-------- Records provided --------
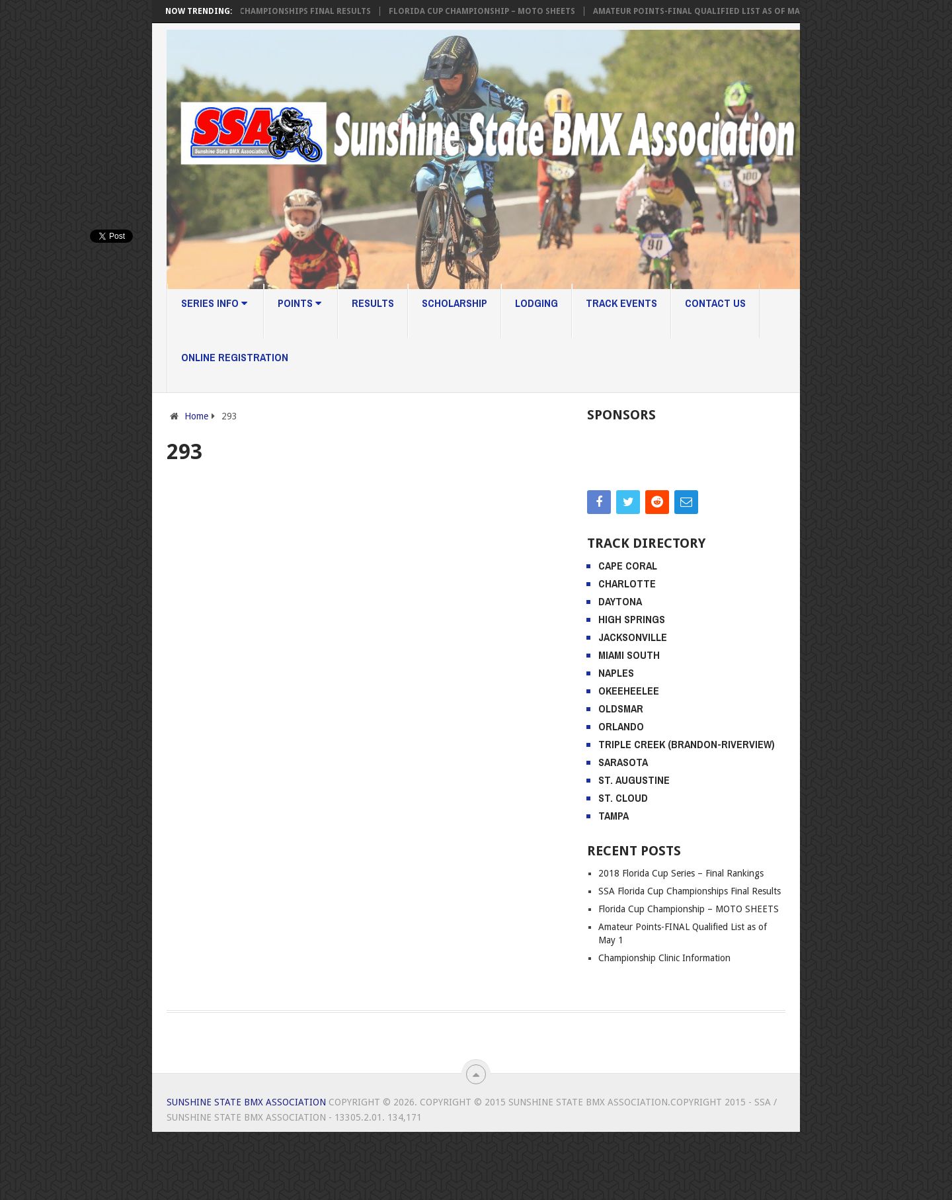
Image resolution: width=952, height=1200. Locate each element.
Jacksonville (632, 705)
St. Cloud (623, 866)
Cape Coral (627, 633)
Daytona (620, 669)
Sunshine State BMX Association (246, 1170)
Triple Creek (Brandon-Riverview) (686, 812)
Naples (616, 741)
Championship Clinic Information (664, 1026)
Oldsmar (620, 776)
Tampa (613, 884)
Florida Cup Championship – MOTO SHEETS (486, 11)
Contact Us (715, 303)
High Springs (631, 687)
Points (299, 303)
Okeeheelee (628, 758)
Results (373, 303)
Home (196, 416)
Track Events (621, 303)
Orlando (621, 794)
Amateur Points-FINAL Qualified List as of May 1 (705, 11)
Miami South (629, 723)
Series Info (214, 303)
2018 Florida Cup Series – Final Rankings (681, 941)
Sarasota (623, 830)
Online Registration (234, 357)
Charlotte (627, 651)
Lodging (536, 303)
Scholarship (454, 303)
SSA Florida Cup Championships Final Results (273, 11)
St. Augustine (634, 848)
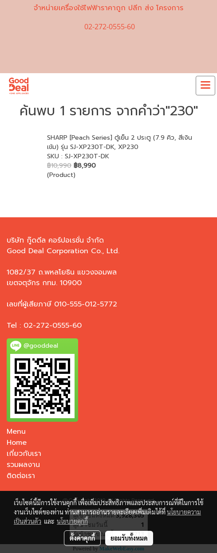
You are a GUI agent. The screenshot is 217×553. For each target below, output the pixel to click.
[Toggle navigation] (205, 85)
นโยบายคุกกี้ (72, 521)
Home (17, 442)
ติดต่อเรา (21, 476)
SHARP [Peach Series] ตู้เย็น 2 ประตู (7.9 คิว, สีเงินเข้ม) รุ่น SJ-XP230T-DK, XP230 (119, 142)
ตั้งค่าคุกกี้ (82, 538)
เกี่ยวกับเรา (24, 453)
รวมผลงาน (23, 464)
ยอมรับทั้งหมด (129, 538)
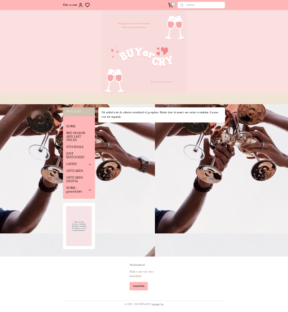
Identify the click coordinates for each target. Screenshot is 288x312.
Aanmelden (138, 286)
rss (162, 304)
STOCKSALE (75, 147)
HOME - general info (79, 190)
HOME (71, 126)
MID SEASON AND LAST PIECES (75, 136)
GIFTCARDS (74, 171)
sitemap (155, 304)
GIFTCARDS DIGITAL (74, 179)
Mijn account (73, 5)
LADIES (79, 164)
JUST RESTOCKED (75, 155)
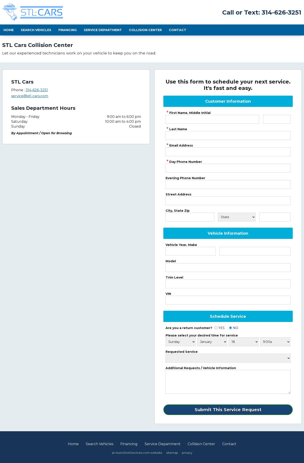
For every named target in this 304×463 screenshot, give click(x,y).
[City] (190, 217)
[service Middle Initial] (277, 119)
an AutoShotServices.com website (137, 452)
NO (235, 328)
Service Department (103, 30)
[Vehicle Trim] (228, 283)
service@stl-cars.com (29, 96)
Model (171, 261)
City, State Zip (178, 211)
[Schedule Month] (212, 341)
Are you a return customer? (189, 328)
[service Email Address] (228, 151)
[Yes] (215, 327)
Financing (67, 30)
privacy (187, 452)
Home (9, 30)
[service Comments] (228, 382)
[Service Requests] (228, 358)
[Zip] (275, 217)
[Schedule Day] (181, 341)
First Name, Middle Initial (188, 113)
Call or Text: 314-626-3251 (261, 12)
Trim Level (174, 277)
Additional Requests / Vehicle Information (201, 368)
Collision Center (145, 30)
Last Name (176, 129)
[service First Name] (212, 119)
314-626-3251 (37, 90)
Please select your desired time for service (202, 335)
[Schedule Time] (275, 341)
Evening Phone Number (185, 178)
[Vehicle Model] (228, 267)
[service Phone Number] (228, 168)
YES (221, 328)
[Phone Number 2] (228, 184)
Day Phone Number (184, 162)
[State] (237, 217)
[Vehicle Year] (191, 251)
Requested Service (182, 352)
--------
# What you should do:
State how many lines of the records contain the string "Middle", giving only the number.

# Exercise output:
2